A US Senate committee probing corruption in the UN oil-for-food programme says that the British MP George Galloway was given options on millions of barrels of oil from Saddam Hussein's regime.

Citing contracts, letters and interviews with former Iraqi leaders, the committee set out evidence to back the claim that Mr Galloway and the former French Interior Minister Charles Pasqua were granted oil allocations under the scheme.

Mr Galloway and M. Pasqua have denied any wrongdoing in the oil-for-food program.

The former Labour MP, who was re-elected to parliament for Bethnal Green and Bow last week running for his own Respect party, described the Senate committee as a "lickspittle Republican committee, acting on the wishes of George Bush".

He said: "Let me repeat. I have never traded in a barrel of oil, or any vouchers for it. I have never seen a barrel of oil apart from the one the Sun newspaper deposited in my front garden.

"And no one has acted on my behalf, trading in oil - Middle Eastern, olive, patchouli or any other - or in vouchers, whatever they are.

"Isn't it strange and contrary to natural justice you might think that I have written and e-mailed repeatedly asking for the opportunity to appear before the committee to provide evidence and rebut their assumptions and they have yet to respond, while apparently making a judgement."

The Republican chairman of the Senate's permanent subcommittee on investigations, Norm Coleman, said: "This report exposes how Saddam Hussein turned the oil-for-food program on its head and used the program to reward his political allies like Pasqua and Galloway."

Mr Coleman said that the committee had uncovered new evidence which suggested a children's leukaemia fund set up by Mr Galloway was used to conceal the transfer of 3 million barrels of oil.

The Mariam Appeal was the fund set up by the former Glasgow Kelvin MP help four-year-old girl Mariam Hamza.

The oil-for-food program was designed to let Saddam's government sell oil in exchange for humanitarian goods to help the Iraqi people cope with UN sanctions imposed in 1991 following Iraq's invasion of Kuwait.

But Saddam manipulated the multi-billion dollar program to earn illegal revenues and peddle influence, by awarding former government officials, activists, UN officials and journalists vouchers for Iraqi oil that could then be resold at a profit.

The former Iraqi vice-president Taha Yassin Ramadan gave testimony to the committee which stated Mr Galloway was allocated the oil "because of his opinions about Iraq".
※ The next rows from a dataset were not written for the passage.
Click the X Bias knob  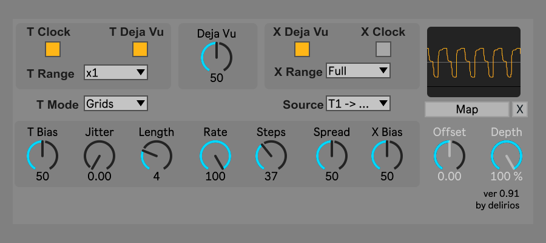coord(386,156)
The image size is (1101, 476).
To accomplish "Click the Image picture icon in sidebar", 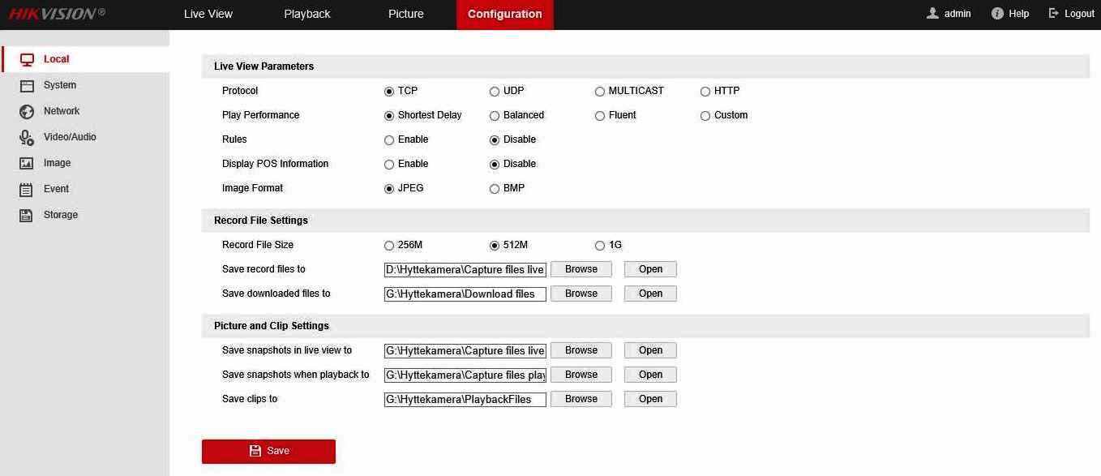I will coord(27,164).
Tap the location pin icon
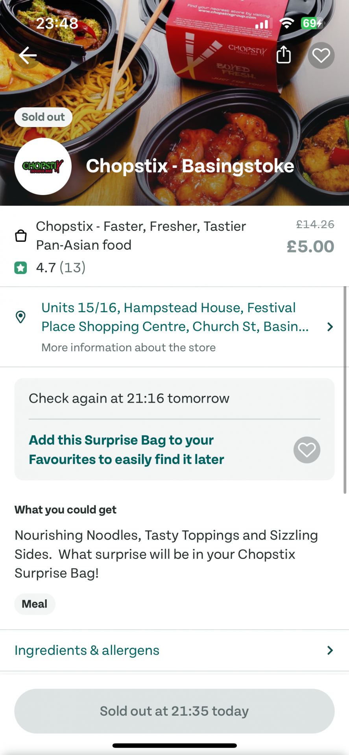Image resolution: width=349 pixels, height=755 pixels. click(x=20, y=317)
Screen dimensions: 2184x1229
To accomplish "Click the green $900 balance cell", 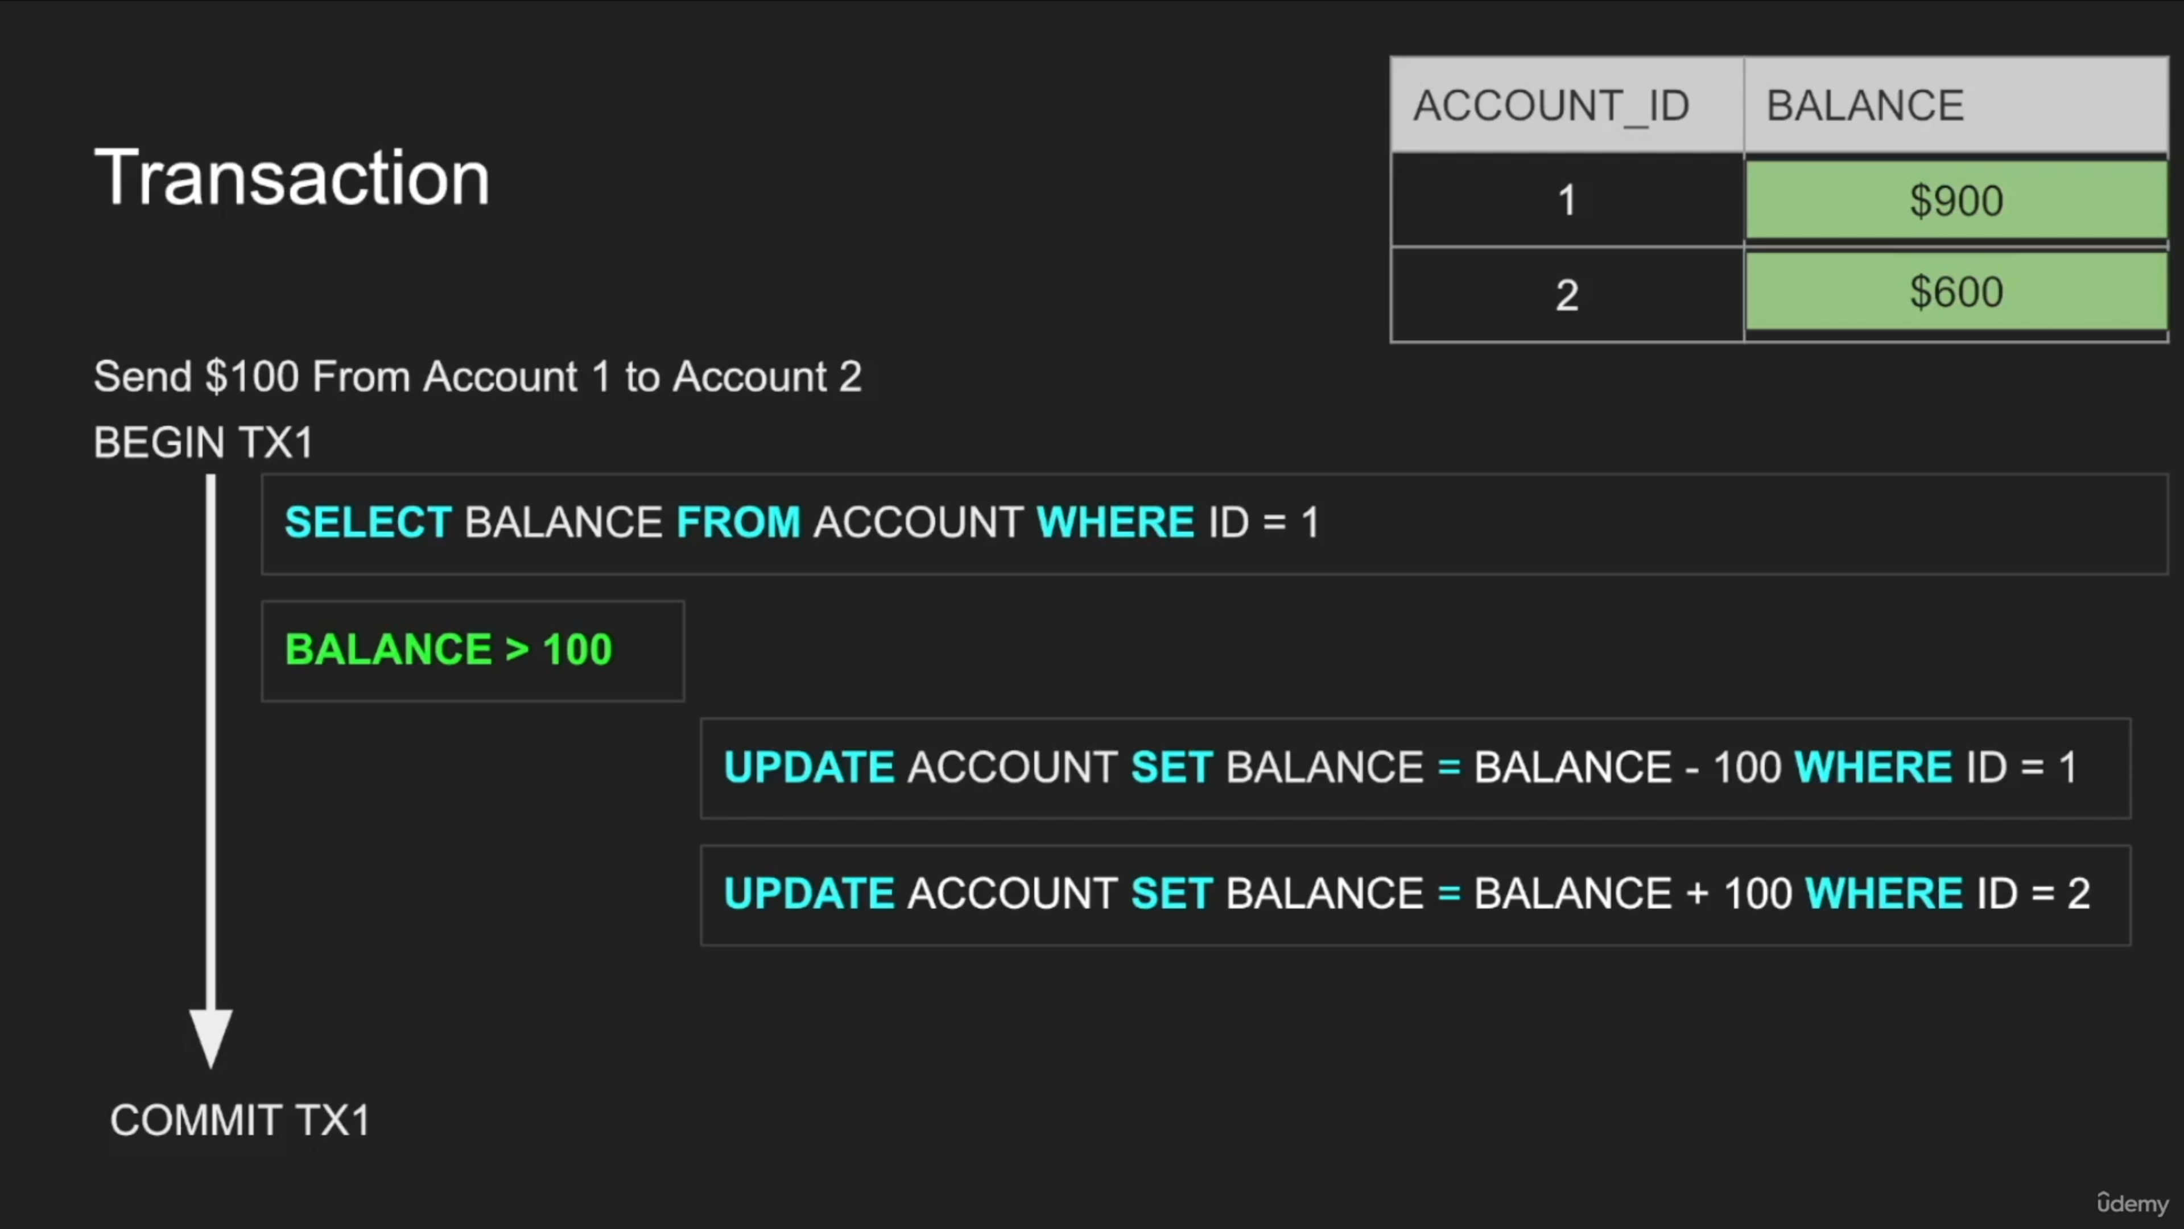I will (x=1956, y=201).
The committee said Pasqua had received allocations worth 11 million barrels from 1999 to 2000, and Mr Galloway received allocations worth 20 million barrels from 2000 to 2003.
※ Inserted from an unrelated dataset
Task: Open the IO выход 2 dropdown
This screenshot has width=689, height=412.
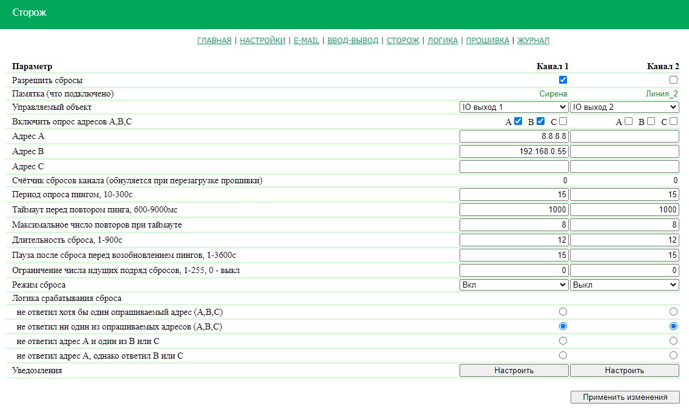Action: (x=624, y=107)
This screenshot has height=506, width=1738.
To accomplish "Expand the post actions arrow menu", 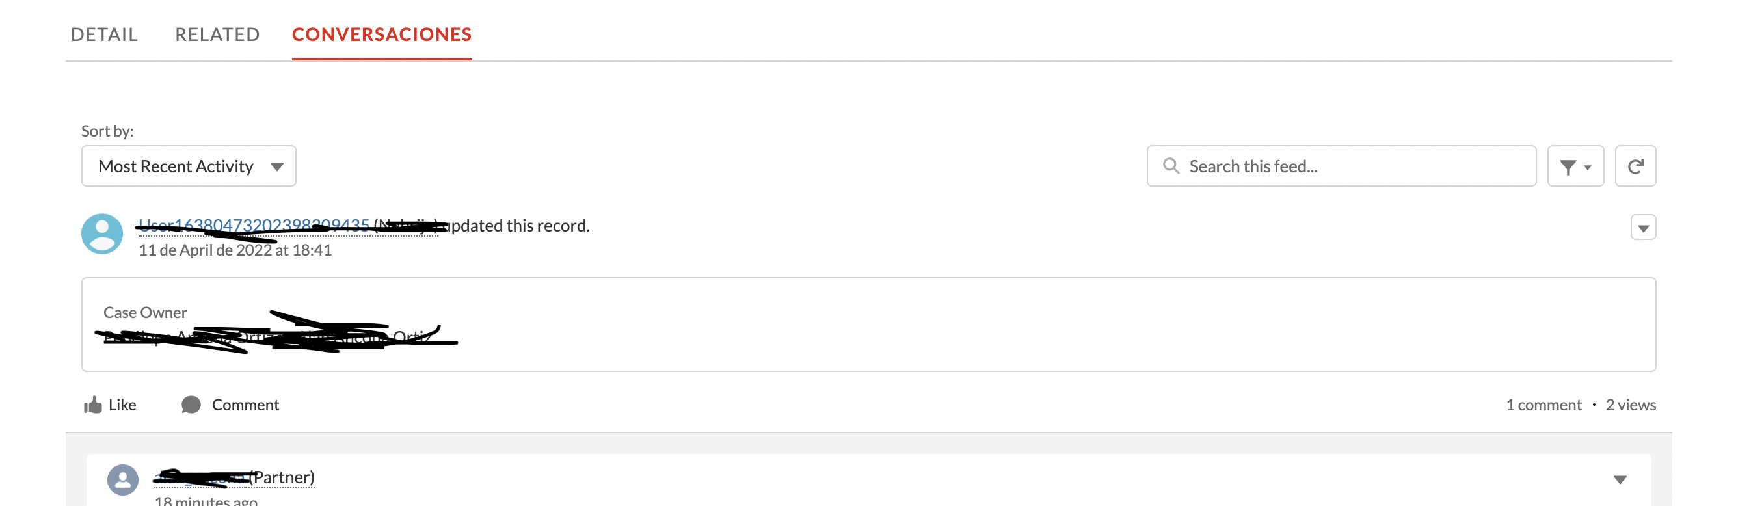I will click(1643, 228).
Mr Coleman's subcommittee said the evidence it found against Mr Galloway was different from documents reported in the Daily Telegraph in April 2003 alleging that he took money from Saddam's regime.
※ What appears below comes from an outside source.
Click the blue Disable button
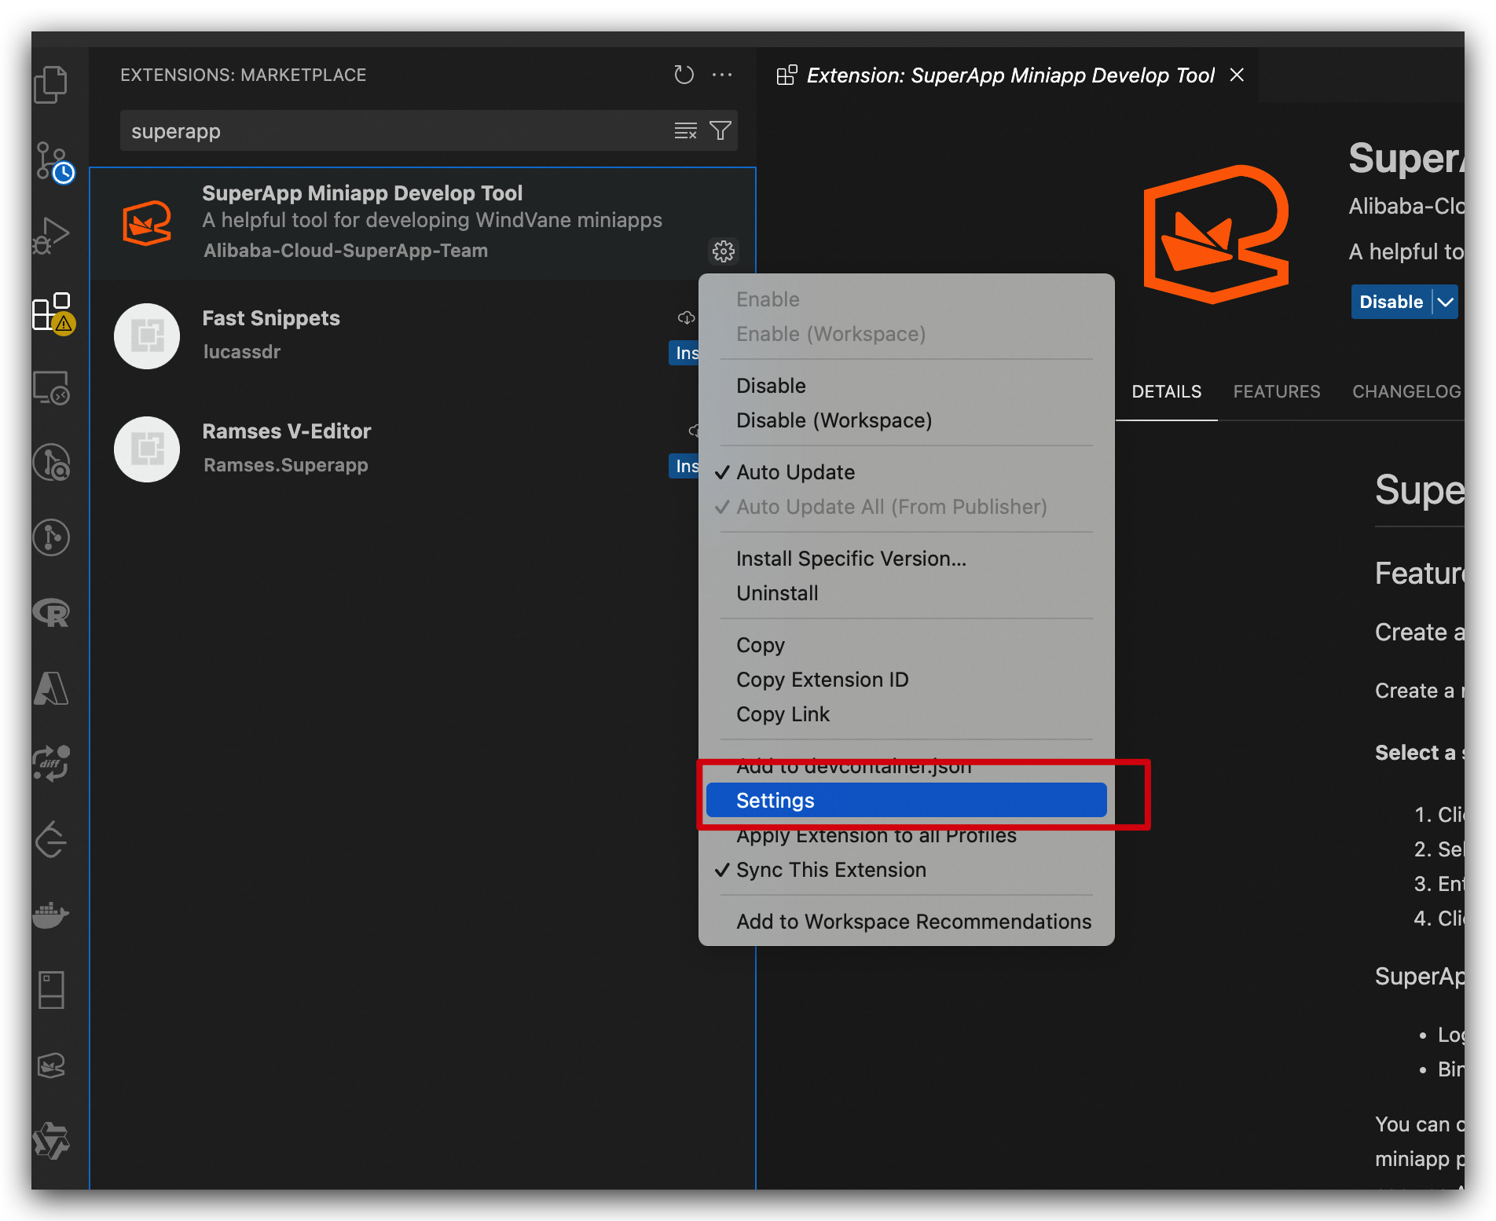This screenshot has height=1221, width=1496. coord(1390,303)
Mr Galloway filed a libel suit over the story and won £150,000 from the Daily Telegraph last year. Galloway also accepted undisclosed damages and a public apology from the Christian Science Monitor over an article it published alleging he took money from Saddam's regime. That report was based on documents that later proved to be forgeries.

Mr Galloway was expelled from the Labour Party after urging British soldiers not to fight in Iraq.